LeoStella will be supersizing its small satellites

Tukwila, Wash.-based LeoStella is unveiling its latest, greatest platform for small satellites, which should hit a sweet spot for future manufacturing contracts.

LeoStella, which is a joint venture co-owned by European satellite manufacturer Thales Alenia Space and a geospatial data analysis company called BlackSky, started out in 2018 building Earth observation satellites for BlackSky’s Global constellation.

LeoStella’s LS-100 spacecraft platform, which is known in the space industry as a bus, was right-sized for those 120-pound (55-kilogram) satellites. But that was about as much mass as the LS-100 bus could accommodate.
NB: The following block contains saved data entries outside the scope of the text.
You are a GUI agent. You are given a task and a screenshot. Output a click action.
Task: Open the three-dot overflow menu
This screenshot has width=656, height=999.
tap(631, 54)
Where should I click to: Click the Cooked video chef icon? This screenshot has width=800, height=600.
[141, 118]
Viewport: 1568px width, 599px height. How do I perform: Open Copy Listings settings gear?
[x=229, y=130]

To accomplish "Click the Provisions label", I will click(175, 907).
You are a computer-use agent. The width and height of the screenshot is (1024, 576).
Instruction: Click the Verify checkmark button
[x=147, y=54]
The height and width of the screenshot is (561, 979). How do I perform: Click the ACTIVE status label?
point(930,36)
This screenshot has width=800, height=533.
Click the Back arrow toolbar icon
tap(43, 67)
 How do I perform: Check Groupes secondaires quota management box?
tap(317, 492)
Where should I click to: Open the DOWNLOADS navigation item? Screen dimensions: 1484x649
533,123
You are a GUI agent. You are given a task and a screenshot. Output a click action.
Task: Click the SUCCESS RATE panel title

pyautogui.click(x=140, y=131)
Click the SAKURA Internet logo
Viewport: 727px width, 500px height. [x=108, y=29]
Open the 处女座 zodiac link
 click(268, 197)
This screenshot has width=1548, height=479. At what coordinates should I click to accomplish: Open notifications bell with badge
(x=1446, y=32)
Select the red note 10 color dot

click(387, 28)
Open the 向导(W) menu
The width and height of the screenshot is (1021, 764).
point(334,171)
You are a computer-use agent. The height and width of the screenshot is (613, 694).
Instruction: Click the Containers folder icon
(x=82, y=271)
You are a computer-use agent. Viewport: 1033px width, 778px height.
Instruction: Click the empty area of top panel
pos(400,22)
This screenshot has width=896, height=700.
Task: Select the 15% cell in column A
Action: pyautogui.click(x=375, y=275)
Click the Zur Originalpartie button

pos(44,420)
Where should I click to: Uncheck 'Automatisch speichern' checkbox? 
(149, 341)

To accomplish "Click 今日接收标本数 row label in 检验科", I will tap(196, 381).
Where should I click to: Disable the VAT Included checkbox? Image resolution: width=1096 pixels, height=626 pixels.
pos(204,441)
When BlackSky came up with a more capable payload for its Gen3 satellites, LeoStella boosted its bus design to handle the added mass. Its LS-200 bus is suitable for satellites with a total weight of 330 pounds (150 kilograms), including 130 pounds (60 kilograms) of payload.

Now there’s a growing demand for a bigger class of small satellites, and LeoStella’s LS-300 bus is designed to serve that demand. The LS-300 design, unveiled in conjunction with this week’s Small Satellite Conference in Utah, can be used for satellites weighing 1,100 pounds (500 kilograms), with half of that mass available for the satellite’s payload.